Un potencial regreso a un semblante mínimo de normalidad -y reitero que no hay que olvidar jamás que Trump, más que la enfermedad, es un síntoma- dependerá de cómo se decanten las tendencias registradas en las últimas semanas de la campaña general. Biden mantiene al cierre de encuestas un promedio de 9.1 puntos porcentuales sobre Trump en los sondeos nacionales, y ventajas estatales que van desde 7 hasta 1.1 puntos porcentuales en los seis estados bisagra clave que definirán en 2020 al ganador del colegio electoral y en los que Trump ganó en 2016. Es más, en dos sectores socio-demográficos clave, los datos son alentadores para Biden. De entrada, Trump solo trae ventaja clara con votantes blancos sin educación universitaria por un margen de 23 puntos. Sin embargo, esa brechacon un sector determinante del voto duro trumpiano es menor a la que disfrutaba sobre Clinton -37 puntos porcentuales- a una semana de los comicios de 2016. Y a diferencia de 2016, Biden va por delante de Trump entre mujeres blancas suburbanas 52 a 43%, un sector clave que explica la derrota de Clinton entonces. Y la votación anticipada – de 59 millones de votantes y que ya superó a estas alturas los números de 2016- parece estar favoreciendo al ex vicepresidente. Pero a la vez y a contracorriente, en las últimas dos semanas la proporción de blancos sin educación universitaria mayores de 30 años que han acudido a registrarse como republicanos para votar en los estados bisagra clave ha aumentado en 10 puntos en comparación con octubre de 2016, y hay señales relevantes de activismo político por parte de ciudadanos pertenecientes a este sector sociodemográfico que no habían votado en elecciones anteriores. Y de la mano con esto, Trump ha recuperado un poco de terreno en las encuestas a nivel estatal en los estados bisagra clave en la última semana.
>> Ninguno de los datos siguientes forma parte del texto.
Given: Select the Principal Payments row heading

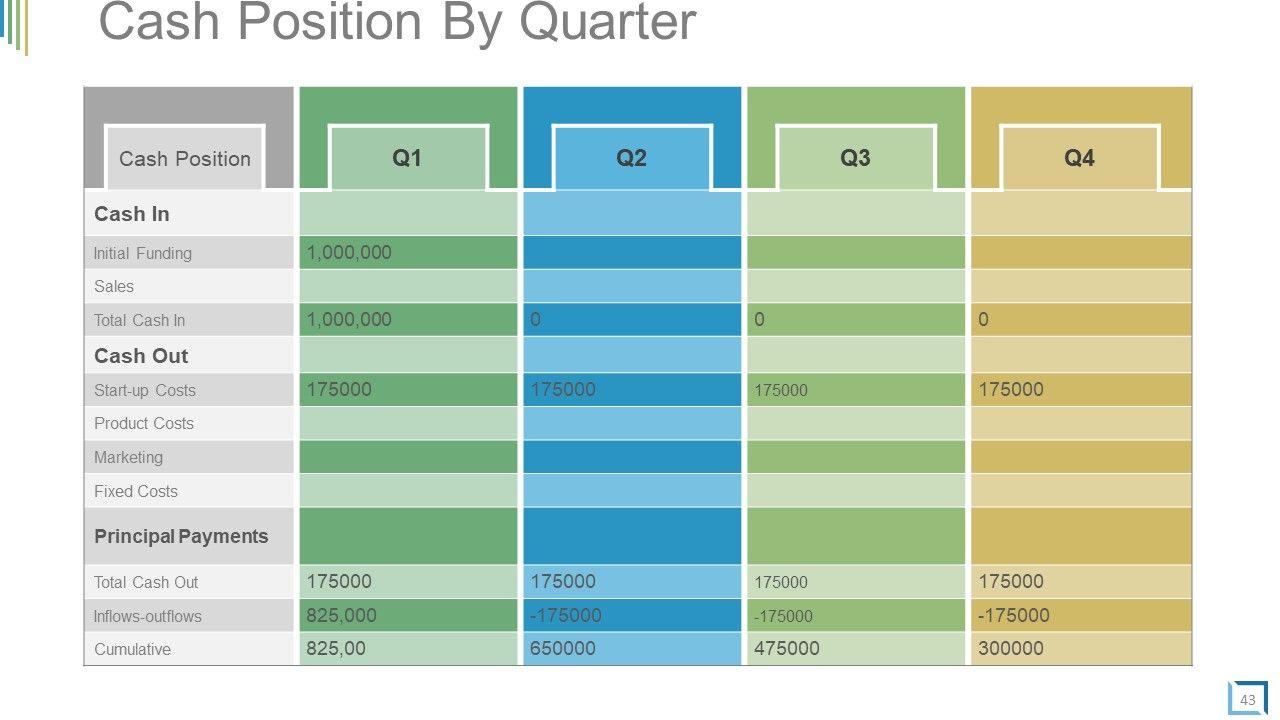Looking at the screenshot, I should 181,536.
No hay duda de que nunca hemos visto un presidente como el actual y que el fenómeno Trump surge de una nación fracturada y tribalizada. Pero Estados Unidos en 2020 es un país que ansía la normalidad, tanto en su vida cotidiana, transformada por la pandemia, como en la política, turbocargada por el nihilismo de Trump. La pregunta es, ¿tendremos otros Trump más en el futuro de EE.UU? Si es que Trump ya no es presidente en febrero de 2021, ¿sus sicofantes y facilitadores en el Partido Republicano comenzarán a actuar de manera más responsable? ¿O se convertirán en una caterva de versiones “Mini-me” de Trump? Y muchos ansiamos un Verdún, un “no pasarán”, una primera derrota que como pieza de dominó empiece a revertir -o por lo menos a neutralizar- la ola de populistas, demagogos y chovinistas en otras regiones del mundo. El próximo martes y los días subsecuentes determinarán algunas de las respuestas a las preguntas planteadas aquí y a interrogantes que son y serán cruciales para la democracia estadounidense, así como para la democracia liberal en el resto del mundo.